El problema. Copia de nuevo el fragmento sobre el combate de Huasacachi, comenzando en "Combate de Huasacachi" y terminando en "escalar la pendiente.". Sustituye "retirada" por "repliegue".

── Fragmento ──

El coronel Ruiz contaba ya con unos 3oo hombres del Ángeles, y el Santiago; su número aumentaba momento a momento.

Eran las 4:3o de la mañana; la aurora teñía los nevados picos andinos; la tropa, formada y lista saluda el sol del 23 que venía a alumbrar un nuevo día de gloria para nuestras armas.

No tardó el enemigo en descubrir la presencia de una guerrilla chilena sobre el dorso del cerro Quequegana, dominando el Apacheta, el camino de Huasacachi a Puquina y toda la planicie circunvecina.

Combate de Huasacachi

Se tocó generala; formaron las tropas. Se desplegaron algunas compañías hacia el punto amagado.

El coronel Ruiz hizo descender al Ángeles del Quequeguana a la Apacheta y con el Santiago ocupó aquella altura dominante.

El enemigo rompe un fuego ineficaz de fusil a dos mil metros de distancia y luego tocó retirada hacia el oriente a las trincheras de la cabeza de la cuesta de Huasacachi.

El coronel Ruiz permaneció impasible. Tenía orden de atacar cuando rompiese los fuegos Solo de Zaldívar por el camino, y además no juzga prudente aventurarse contra fuerzas de las tres armas, cuyos efectivos desconoce, aunque ya tiene bajo su mano casi toda su infantería y dos piezas que los artilleros habían subido a pulso desherrando las mulas para hacerlas escalar la pendiente.

Esperaba a pie firme el ataque del enemigo, que juzgaba inminente.

El coronel Godínez presenció el reconocimiento chileno llevado sobre la cuesta el día anterior, en unión del general Canevaro, comandante en jefe del ejército.

De acuerdo sobre la importancia de la posición, que juzgan inexpugnable, el general promete enviarle fuertes refuerzos en la misma tarde y cuantas tropas pueda sacar de Arequipa al día siguiente.

El coronel Godínez, mientras le llegaban las tropas prometidas, distribuyó sus efectivos en la cima. Colocó en los atrincheramientos de la cabeza de la cuesta al batallón Grau con cuatro piezas de artillería Krupp y medio escuadrón del Húsares de Junín.

A dos kilómetros a la derecha colocó al Constitución con dos piezas Krupp y la otra mitad del escuadrón del Húsares, con orden estricta de vigilar este flanco, y con el anuncio de que en la noche iba a ser reforzado.

───
── Extracto de datos ──

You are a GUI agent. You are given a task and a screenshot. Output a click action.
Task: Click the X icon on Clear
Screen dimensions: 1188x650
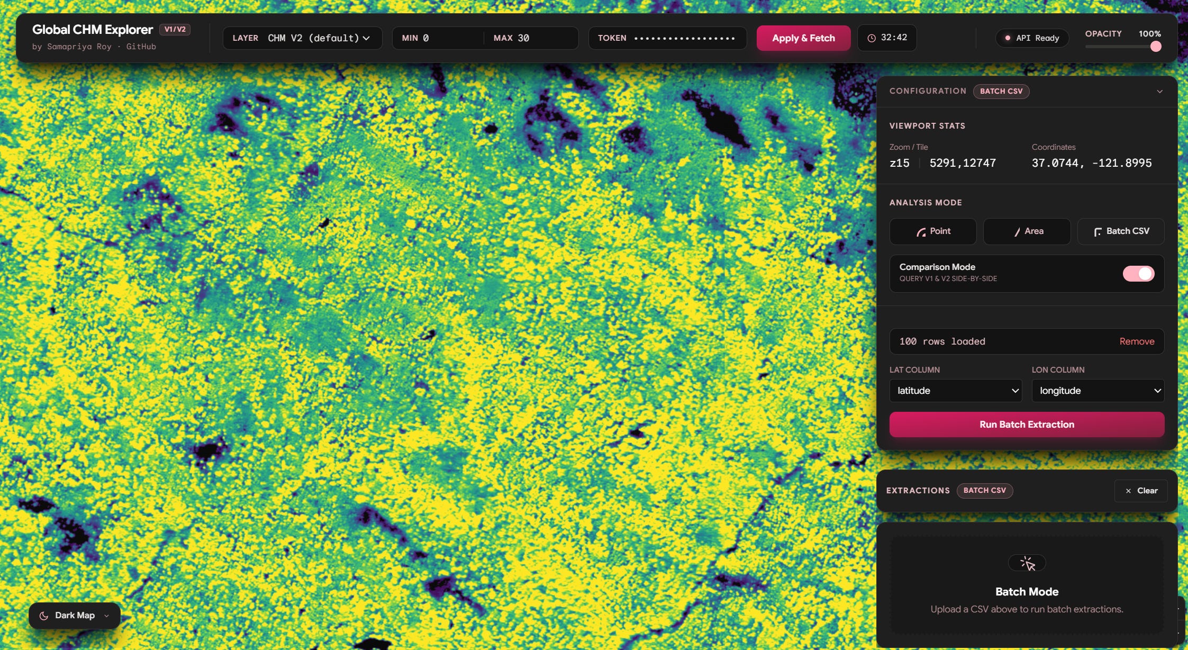1128,491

───

Solución del problema.
Combate de Huasacachi

Se tocó generala; formaron las tropas. Se desplegaron algunas compañías hacia el punto amagado.

El coronel Ruiz hizo descender al Ángeles del Quequeguana a la Apacheta y con el Santiago ocupó aquella altura dominante.

El enemigo rompe un fuego ineficaz de fusil a dos mil metros de distancia y luego tocó repliegue hacia el oriente a las trincheras de la cabeza de la cuesta de Huasacachi.

El coronel Ruiz permaneció impasible. Tenía orden de atacar cuando rompiese los fuegos Solo de Zaldívar por el camino, y además no juzga prudente aventurarse contra fuerzas de las tres armas, cuyos efectivos desconoce, aunque ya tiene bajo su mano casi toda su infantería y dos piezas que los artilleros habían subido a pulso desherrando las mulas para hacerlas escalar la pendiente.